For plot lines and intrigue at the top and bottom and everywhere in between, look no further than the EFL Championship.
Who will go up? The odds suggest an open field, with nine clubs within the 5/1 threshold for promotion before Friday’s kick-off.
Wolves, last season’s title winners kicked off last August with that same price of 5/1, while pre-season favourites Aston Villa and Middlesbrough both eventually perished in the play-offs.
Cardiff, who accompanied Wolves in landing automatic promotion at the end of eight months of slog, were actually lower odds to be relegated than promoted.
Following Wolves being powered by Jorge Mendes’ client list of Portuguese talent, the new season’s foreign exotica is provided by the presence of Marcelo Bielsa at Leeds.
Bielsa is the coach who both Pep Guardiola and Mauricio Pochettino, among many others, cite as their inspiration, even if the man himself thinks both of them have betrayed his principles by veering away from his path to footballing righteousness.
The combination of Leeds United, seeking to end what will be 15 years of exile from the Premier League and one of world football’s greatest enigmas is irresistible yet almost certainly combustible.
Even though Bielsa has been sampling local cuisine, having called in at a McDonald’s on the way home from a friendly at York last week, his English is non-existent, which can only hamper the delivery of his zealous doctrines.
Leeds’ owner, Andrea Radrizzani, has backed Bielsa with a level of spending not seen since the early-2000s days of Peter Ridsdale living the dream with a tank full of goldfish; Wolves defender Barry Douglas and Middlesbrough striker Patrick Bamford cost almost £10m between them when being snapped up in the last few days.
Bielsa is the 15th “permanent” Leeds manager since relegation from the Premier League in 2004, and could only manage short spells at Marseille, Lazio and Lille.
The prognosis does not appear good, but it should be fun finding out if West Yorkshire can become a fulcrum of Bielsista values.
Sunday’s match at Elland Road between Leeds and Stoke City looks like appointment viewing, carrying significantly more interest than the glorified friendly of the Community Shield being played at Wembley between Chelsea and Manchester City.
Derby, who get the show underway on Friday night at Reading, have reached even higher for the stars in appointing Frank Lampard.
How his 150-plus IQ and former aristocratic existence at Stamford Bridge can transfer to the muck and nettles of a 46-game campaign is a question that has dominated the pre-season build-up, and the sight of Lampard prowling the sidelines in either sharp suit or tracksuit will take some getting used to.
In Derby, he has joined a club of pedigree and heritage, but one that has repeatedly struggled in recent years to crack the nut of promotion.
It has been ten years since County were last relegated from the Premier League.

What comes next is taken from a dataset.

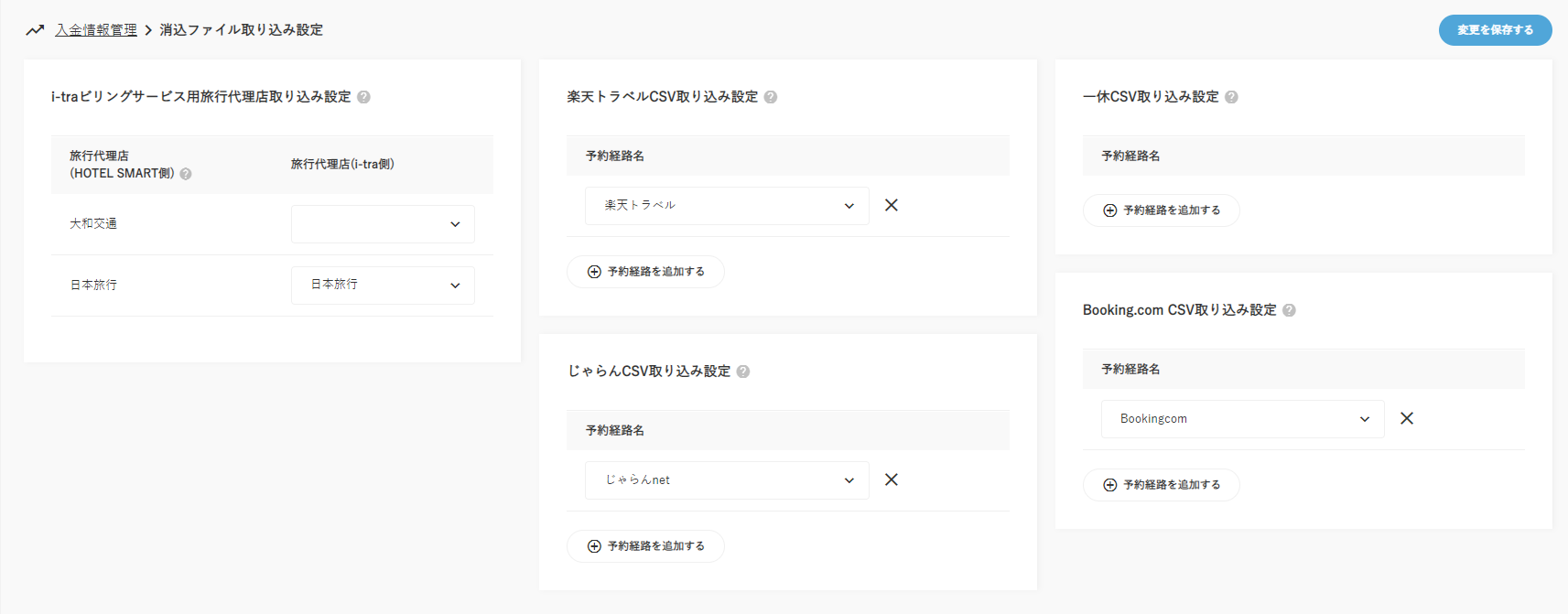Click help icon beside 一休CSV取り込み設定
Screen dimensions: 1568x614
tap(1231, 97)
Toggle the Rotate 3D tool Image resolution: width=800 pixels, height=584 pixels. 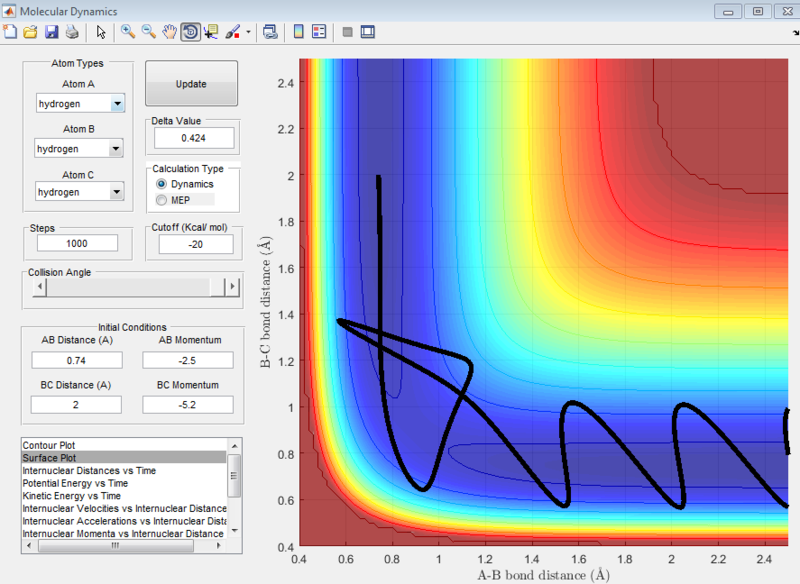190,32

And the three teams who are freshly dropped down will doubtless feel the burn of re-entry to the second tier.
All three of Stoke, West Brom and Swansea had got all cosy in the Premier League, but each must now suffer the discomfort of playing twice a week, and after sellable assets have been cashed in.
Each is under new management, with Graham Potter in South Wales, Gary Rowett in the Potteries and Darren Moore given a full-time Baggies contract after almost pulling off a great escape as caretaker.
Any overconfidence at bouncing back immediately ought to be drained by the plights of clubs like Leeds, Sheffield Wednesday, Nottingham Forest and Ipswich, absent from the Premier League for 14, 18, 19 and 16 years respectively, previous establishment entities in exile for almost a generation.
Aston Villa, in their third successive Championship season, required an Egyptian takeover to stave off financial oblivion and have lately engaged the services of Mendes, are a prime case study in there being no guarantee of spending being the route to promotion, while Sunderland’s train wreck last season shows that there are further trapdoors to fall through if a club is not prepared for the challenge of the division.
Such are the intangibles of life in the English Championship season, making for a near-level playing field. There is no dominant elite of six super-clubs.
Only the likes of cash-strapped Rotherham and Bolton must attempt to tread water in the manner of 14 Premier League clubs last season.
It adds up to a heady mix of uncertainty and pandemonium, a competition fully worth following through its chaotic, punishing duration.